Who is Dr. Carter G. Woodson? Dr. Woodson, Known formally as “The Father of Black History”, was the first son out of nine children born to former slaves, Anna Eliza & James Woodson in 1875 in New Canton, Virginia. At a young age, Dr. Woodson would work as a sharecropper and a miner just so that he could help provide for his family. He attended High School in West Virginia in his late teen years at the age of 20. Dr. Woodson excelled during high school, which resulted in him graduating and receiving his high school diploma from a 4-year school in just 2 years.
Dr. Woodson then attended the University of Chicago. Before he attended the University of Chicago, (where he received his bachelor’s and master’s degree) Dr. Woodson Berea College in Kentucky where he worked for the U. S. government as an education superintendent in the Philippines. In 1912, Dr. Woodson then attended Harvard University, where he would then receive his doctorate’s degree; thus becoming the second African American to earn a Ph. D. after W. E. B. Du Bois. After schooling, Dr.

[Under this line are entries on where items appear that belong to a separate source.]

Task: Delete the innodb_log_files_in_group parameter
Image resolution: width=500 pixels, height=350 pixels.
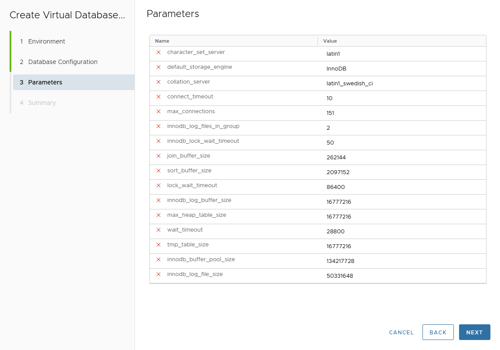Action: (159, 126)
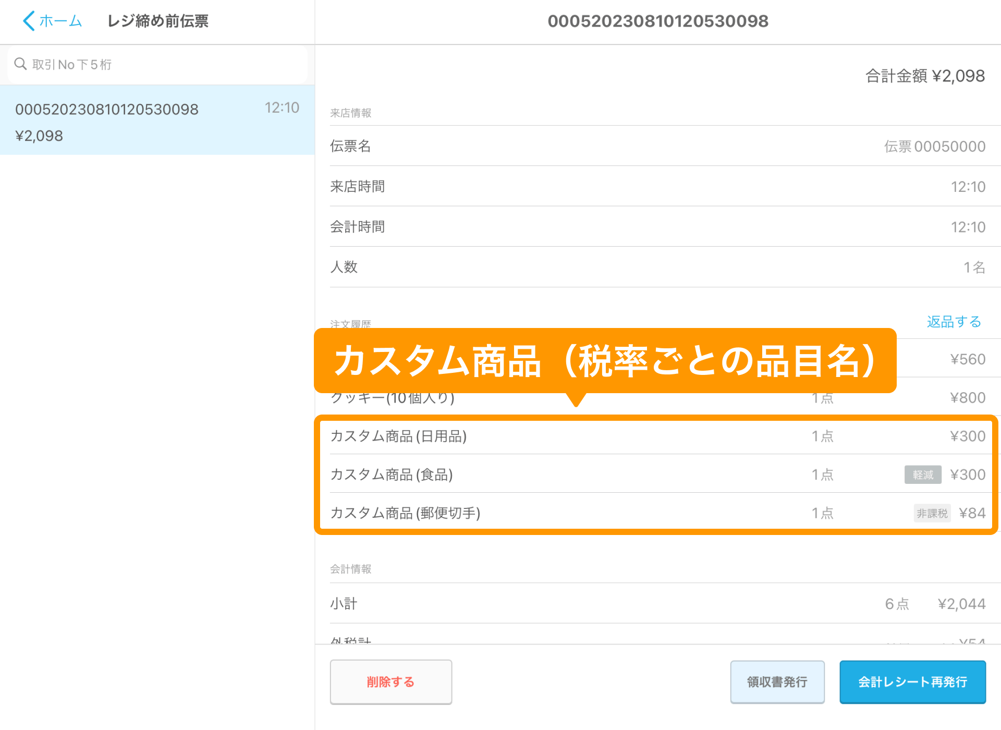Select the 伝票名 row
This screenshot has height=730, width=1001.
pos(657,147)
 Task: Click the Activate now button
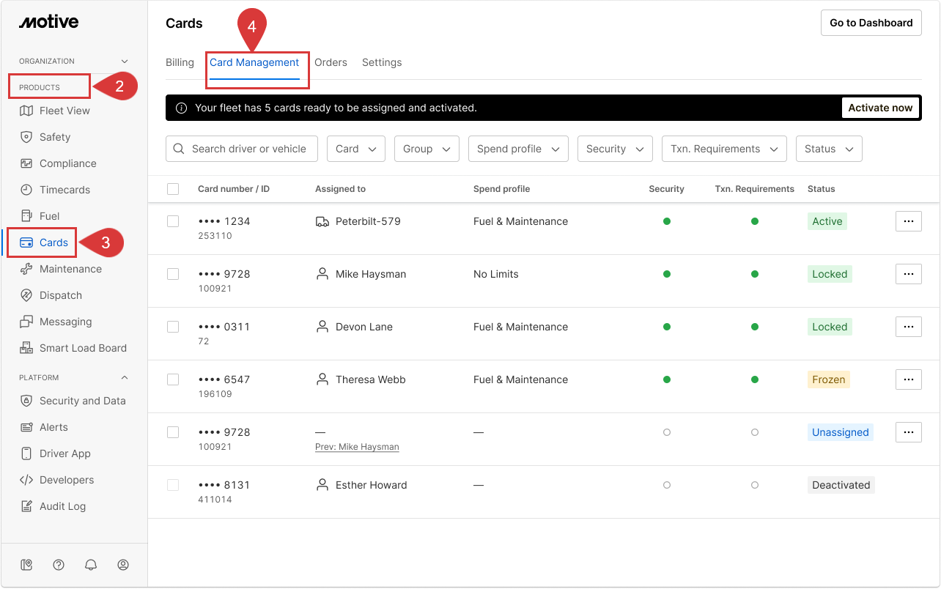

Woodson then turns his direction towards the field of African American history in hopes that this subject was taught in schools and studied by scholars. Three years after receiving his doctorate’s Woodson helped find the Association for the Study of Negro Life & History. This program had the goal of placing African-Americans historical contributions front and center. It was not until 1916, when Dr. Woodson established the Journal of Negro History, a scholarly publication. In 1921, Woodson formed the African-American owned Association publishers press; this led to his publication of more than a dozen books over the years.
In 1926 during the month of February, Woodson brought together many organizations to partake in a program, which surrounded the study of African-American history, with Negro history week. Negro week was then expanded and renamed Black History Month. Woodson chose the month of February in honors of the birth month of abolitionist Frederick Douglass & President Abraham Lincoln. Tragically, Woodson died on April 3, 1950 of natural causes. His legacy thus lived on with Black History Month being a national cultural force recognized by many people, organization and institutions.